Volume 8 Supplement 1

14th Scientific Symposium of the Austrian Pharmacological Society (APHAR)

Open Access

Second hit influences the interaction between tumor cells and the immune system in a murine model of Burkitt's lymphoma

  • Christian Schuster1,
  • Anna Frenzel2,
  • Andrea Hölbl1,
  • Olivia Simma1,
  • Mathias Müller3,
  • Andreas Villunger2,
  • Veronika Sexl1 and
  • Dagmar Stoiber1, 4Email author
BMC Pharmacology20088(Suppl 1):A21

https://doi.org/10.1186/1471-2210-8-S1-A21

Published: 5 November 2008

The process of cancerogenesis is driven by the hierarchical accumulation of genetic changes. So, beside the deregulated expression of an oncogen, additional genetic defects have to take place in order to transform a normal cell into a tumor cell. In case of Burkitt's lymphoma, a c-myc-driven haematological tumor, two predominant so called 2nd hits have been identified.
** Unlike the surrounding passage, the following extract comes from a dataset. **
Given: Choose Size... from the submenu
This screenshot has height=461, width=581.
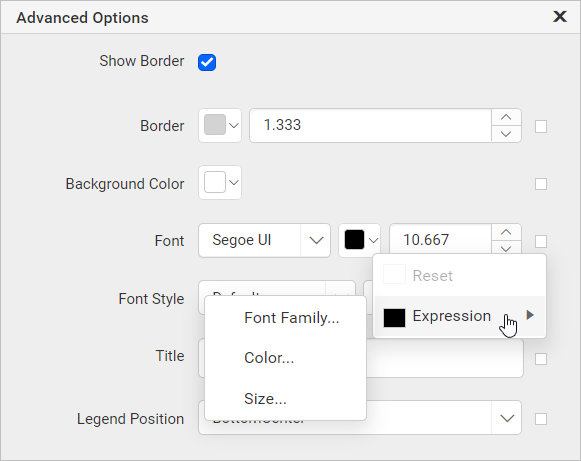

First, loss-of-function mutations in the p19-Mdm2-p53 tumor suppressor pathway, and second, the over-expression of the anti-apoptotic protein Bcl-2. So far it is not known whether these two different 2nd hits translate into cell-autonomous effects or the ability of the immune system of recognizing and destroying the tumor cells. Our studies revealed that neither over-expression of Bcl-2 nor loss-of-function mutations in the p19-Mdm2-p53 tumor suppressor pathway alters any analysed cell-autonomous effect significantly. However, we could specify an impact of these additional genetic lesions on the interaction between immune system and tumor cells. We were able to show that tumor cells over-expressing Bcl-2 can be eliminated by the immune system more effectively than ones with p19-Mdm2-p53 tumor suppressor pathway malfunctions. These data are in line with the analysis regarding 2nd hits of primary tumor samples obtained form an animal model of Burkitt's lymphoma. This analysis showed a clear survival advantage of mice suffering from tumors over-expressing Bcl-2. Taken together, our studies provide basic knowledge concerning the influence of the 2nd hit on the interaction between immune system and tumor cells, which might have prognostic value for immune based cancer therapies.

Authors’ Affiliations

(1)
Department of Pharmacology, Medical University of Vienna
(2)
Division of Developmental Immunology, Medical University of Innsbruck
(3)
Institute of Animal Breeding and Genetics, Veterinary University of Vienna, and Austrian Center for Biomodels and Transgenetics (ÖZBT VUW)
(4)
Ludwig Boltzmann Institute for Cancer Research

Copyright

© Schuster et al; licensee BioMed Central Ltd. 2008

This article is published under license to BioMed Central Ltd.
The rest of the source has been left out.